_Your objective_: Among the records, which lines include "using"? List them.

(Dataset items)
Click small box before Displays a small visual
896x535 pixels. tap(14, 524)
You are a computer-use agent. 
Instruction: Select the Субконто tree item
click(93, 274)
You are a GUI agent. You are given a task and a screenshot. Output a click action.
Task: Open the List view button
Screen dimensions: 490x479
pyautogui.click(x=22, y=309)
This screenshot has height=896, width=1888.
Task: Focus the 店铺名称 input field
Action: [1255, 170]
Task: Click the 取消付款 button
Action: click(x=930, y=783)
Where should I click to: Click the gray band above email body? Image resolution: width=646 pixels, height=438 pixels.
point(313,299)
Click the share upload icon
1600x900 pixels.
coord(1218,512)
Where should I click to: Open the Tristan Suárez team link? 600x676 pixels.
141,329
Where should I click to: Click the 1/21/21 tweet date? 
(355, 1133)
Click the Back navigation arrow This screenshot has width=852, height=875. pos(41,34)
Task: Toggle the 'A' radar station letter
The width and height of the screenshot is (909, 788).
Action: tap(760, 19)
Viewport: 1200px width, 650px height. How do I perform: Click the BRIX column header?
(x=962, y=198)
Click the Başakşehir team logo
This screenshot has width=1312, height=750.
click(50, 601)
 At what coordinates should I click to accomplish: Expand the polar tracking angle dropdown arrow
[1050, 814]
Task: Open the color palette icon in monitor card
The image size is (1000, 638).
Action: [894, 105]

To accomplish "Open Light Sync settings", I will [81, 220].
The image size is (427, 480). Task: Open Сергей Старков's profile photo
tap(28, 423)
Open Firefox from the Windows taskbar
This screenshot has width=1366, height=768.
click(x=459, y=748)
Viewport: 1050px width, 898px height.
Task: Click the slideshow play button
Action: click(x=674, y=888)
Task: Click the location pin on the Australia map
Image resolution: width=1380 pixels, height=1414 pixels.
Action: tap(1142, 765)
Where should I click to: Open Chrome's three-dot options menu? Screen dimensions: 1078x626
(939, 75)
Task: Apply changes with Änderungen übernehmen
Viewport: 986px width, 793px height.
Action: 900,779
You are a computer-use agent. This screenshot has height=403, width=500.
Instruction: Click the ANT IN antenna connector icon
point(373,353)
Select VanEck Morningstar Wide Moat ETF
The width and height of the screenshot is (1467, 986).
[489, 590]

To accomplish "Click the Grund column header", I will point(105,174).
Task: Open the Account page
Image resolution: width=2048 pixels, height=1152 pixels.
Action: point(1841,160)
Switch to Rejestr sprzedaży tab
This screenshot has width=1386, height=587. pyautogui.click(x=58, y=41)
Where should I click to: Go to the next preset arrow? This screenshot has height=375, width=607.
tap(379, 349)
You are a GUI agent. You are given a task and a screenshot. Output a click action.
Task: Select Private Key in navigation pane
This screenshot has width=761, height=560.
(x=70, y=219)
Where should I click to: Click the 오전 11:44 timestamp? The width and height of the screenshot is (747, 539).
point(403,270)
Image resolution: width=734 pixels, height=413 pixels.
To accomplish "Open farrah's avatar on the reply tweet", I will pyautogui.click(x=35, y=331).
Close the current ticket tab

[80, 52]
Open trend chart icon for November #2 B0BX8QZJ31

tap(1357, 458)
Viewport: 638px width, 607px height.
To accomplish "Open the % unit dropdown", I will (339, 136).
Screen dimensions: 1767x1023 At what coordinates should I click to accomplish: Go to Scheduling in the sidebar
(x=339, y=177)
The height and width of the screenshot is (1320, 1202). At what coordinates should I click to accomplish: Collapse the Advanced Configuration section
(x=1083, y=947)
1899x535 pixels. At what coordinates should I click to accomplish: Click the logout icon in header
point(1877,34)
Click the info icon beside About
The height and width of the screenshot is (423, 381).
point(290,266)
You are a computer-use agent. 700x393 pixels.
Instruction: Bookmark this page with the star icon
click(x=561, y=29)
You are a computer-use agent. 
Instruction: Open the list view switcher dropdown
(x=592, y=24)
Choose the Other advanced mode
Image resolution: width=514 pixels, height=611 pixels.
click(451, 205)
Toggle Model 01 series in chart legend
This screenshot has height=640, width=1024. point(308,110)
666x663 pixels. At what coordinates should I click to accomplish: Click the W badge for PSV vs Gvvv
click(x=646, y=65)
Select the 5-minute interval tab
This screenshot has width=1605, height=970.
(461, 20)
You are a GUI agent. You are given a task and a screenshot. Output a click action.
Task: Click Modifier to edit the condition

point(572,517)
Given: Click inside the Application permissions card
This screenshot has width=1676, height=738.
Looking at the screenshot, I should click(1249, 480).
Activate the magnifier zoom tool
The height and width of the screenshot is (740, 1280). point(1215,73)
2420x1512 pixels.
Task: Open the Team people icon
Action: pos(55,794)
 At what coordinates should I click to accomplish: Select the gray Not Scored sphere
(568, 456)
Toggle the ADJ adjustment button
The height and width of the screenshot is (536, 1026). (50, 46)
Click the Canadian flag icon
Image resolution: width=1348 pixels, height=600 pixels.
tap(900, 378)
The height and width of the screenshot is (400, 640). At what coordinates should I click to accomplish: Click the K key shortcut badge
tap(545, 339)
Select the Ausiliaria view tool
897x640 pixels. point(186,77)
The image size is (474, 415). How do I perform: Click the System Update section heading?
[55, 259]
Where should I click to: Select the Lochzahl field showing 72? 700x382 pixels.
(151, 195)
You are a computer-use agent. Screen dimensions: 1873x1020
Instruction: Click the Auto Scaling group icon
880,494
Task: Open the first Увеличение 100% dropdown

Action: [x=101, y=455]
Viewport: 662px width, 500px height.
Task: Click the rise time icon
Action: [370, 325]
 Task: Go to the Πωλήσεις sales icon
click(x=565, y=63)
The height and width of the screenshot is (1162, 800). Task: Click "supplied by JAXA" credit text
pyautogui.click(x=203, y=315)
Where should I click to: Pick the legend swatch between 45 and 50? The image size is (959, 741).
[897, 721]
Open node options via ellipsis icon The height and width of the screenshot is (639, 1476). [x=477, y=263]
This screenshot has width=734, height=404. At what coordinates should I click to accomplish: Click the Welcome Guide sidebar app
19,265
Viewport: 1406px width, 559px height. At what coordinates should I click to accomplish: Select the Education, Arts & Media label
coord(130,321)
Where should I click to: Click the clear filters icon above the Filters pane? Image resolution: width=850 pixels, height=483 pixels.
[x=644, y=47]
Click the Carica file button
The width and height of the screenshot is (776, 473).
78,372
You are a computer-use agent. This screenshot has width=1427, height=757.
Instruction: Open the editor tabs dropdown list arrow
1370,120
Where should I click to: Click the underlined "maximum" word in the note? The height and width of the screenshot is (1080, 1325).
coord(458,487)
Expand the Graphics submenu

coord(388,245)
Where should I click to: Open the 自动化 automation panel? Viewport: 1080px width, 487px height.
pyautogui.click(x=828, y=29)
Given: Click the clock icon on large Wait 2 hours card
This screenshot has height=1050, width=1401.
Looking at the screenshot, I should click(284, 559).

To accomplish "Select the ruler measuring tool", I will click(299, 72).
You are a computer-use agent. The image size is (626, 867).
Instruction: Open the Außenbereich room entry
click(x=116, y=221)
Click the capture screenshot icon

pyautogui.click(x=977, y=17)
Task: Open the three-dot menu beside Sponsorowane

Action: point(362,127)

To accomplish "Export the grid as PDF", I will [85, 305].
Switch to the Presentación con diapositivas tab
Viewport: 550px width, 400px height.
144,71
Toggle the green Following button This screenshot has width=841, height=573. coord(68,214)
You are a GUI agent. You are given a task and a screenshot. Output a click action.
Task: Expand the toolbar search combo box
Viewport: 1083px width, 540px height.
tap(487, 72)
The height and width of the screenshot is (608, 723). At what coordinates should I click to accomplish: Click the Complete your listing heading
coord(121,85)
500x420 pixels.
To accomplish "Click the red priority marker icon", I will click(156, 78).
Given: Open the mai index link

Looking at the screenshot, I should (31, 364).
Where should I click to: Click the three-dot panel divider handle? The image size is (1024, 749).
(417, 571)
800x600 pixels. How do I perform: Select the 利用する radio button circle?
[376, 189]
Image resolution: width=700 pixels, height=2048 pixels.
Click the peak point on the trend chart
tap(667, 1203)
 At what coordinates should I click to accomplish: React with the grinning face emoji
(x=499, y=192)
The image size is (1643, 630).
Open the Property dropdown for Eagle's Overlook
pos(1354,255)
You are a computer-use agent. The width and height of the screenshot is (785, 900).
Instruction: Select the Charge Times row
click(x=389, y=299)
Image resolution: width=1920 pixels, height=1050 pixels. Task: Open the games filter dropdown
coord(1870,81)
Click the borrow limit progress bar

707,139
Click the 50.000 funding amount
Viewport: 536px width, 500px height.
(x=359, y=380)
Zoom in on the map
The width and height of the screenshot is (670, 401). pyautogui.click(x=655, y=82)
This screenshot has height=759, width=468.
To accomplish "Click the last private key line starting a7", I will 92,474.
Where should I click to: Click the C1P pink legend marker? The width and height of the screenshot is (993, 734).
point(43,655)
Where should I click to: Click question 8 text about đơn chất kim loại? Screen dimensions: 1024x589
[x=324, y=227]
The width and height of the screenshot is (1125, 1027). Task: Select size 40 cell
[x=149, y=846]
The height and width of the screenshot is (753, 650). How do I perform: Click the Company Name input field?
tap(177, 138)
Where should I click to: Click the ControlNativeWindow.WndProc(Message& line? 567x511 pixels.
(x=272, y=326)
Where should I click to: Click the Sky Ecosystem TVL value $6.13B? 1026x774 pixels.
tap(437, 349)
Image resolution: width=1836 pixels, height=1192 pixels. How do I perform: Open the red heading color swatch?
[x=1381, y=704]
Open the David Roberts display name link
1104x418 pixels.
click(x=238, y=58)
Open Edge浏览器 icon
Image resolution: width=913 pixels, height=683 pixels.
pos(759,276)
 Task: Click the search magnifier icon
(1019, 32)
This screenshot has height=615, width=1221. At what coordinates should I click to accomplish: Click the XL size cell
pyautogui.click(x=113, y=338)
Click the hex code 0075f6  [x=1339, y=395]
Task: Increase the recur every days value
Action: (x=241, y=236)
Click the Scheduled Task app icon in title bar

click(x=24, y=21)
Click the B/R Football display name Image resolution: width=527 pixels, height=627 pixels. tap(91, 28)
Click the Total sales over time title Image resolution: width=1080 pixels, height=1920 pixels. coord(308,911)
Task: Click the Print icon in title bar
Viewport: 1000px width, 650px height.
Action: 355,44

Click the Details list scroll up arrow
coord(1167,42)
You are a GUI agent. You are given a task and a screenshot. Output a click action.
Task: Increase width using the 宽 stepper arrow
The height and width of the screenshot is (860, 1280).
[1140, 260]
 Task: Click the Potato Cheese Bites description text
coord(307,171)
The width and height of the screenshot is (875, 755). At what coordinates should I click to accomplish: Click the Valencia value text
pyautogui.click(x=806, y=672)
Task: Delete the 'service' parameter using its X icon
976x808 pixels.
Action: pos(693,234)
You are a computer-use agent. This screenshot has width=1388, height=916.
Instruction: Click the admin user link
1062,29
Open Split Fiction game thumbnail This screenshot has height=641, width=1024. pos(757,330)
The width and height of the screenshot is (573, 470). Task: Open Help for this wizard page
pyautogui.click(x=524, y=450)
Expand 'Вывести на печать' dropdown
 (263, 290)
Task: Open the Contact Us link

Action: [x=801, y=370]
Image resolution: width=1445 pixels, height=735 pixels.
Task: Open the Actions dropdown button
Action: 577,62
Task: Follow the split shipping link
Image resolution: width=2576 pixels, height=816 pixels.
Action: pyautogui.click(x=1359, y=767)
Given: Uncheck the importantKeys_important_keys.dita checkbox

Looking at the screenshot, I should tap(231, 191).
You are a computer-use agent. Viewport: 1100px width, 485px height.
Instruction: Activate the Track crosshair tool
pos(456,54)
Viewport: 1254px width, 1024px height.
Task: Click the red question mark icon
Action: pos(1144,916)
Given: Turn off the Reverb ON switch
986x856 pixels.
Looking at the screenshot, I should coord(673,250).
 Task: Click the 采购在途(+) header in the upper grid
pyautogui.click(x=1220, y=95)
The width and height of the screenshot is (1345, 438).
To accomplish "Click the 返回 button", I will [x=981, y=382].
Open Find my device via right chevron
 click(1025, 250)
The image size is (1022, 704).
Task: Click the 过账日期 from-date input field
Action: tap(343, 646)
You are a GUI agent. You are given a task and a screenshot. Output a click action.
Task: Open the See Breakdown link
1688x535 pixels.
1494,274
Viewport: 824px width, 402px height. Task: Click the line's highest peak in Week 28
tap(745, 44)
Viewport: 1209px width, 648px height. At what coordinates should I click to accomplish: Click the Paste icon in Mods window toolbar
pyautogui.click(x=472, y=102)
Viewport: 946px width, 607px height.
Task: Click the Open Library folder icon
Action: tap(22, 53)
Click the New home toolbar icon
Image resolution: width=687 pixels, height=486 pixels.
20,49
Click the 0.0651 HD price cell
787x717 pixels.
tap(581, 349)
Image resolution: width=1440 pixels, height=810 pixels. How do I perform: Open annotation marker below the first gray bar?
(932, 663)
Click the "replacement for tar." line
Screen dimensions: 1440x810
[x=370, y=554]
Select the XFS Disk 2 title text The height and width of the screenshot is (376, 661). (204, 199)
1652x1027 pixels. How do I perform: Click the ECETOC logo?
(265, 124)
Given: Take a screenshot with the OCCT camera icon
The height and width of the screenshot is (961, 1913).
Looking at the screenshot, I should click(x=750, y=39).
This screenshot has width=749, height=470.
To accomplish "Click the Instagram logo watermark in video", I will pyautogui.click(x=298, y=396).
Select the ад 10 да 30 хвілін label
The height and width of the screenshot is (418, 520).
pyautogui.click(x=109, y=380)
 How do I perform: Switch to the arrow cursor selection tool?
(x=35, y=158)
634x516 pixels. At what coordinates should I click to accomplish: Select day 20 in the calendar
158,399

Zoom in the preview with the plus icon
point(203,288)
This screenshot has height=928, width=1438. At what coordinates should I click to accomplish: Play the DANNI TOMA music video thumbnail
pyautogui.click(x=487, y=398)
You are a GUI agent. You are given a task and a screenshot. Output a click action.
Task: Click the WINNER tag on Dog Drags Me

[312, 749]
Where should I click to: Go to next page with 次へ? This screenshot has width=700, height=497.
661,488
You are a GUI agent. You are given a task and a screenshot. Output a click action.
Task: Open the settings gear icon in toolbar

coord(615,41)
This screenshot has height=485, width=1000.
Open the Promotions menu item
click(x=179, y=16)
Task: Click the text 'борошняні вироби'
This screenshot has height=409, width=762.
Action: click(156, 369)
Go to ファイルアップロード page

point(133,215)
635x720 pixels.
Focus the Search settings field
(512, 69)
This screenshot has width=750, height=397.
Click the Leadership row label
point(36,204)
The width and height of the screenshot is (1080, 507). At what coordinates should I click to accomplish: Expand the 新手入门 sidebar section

_Written solution_:
Task: Increase width using the 宽 stepper arrow
Task: Delete the 'service' parameter using its X icon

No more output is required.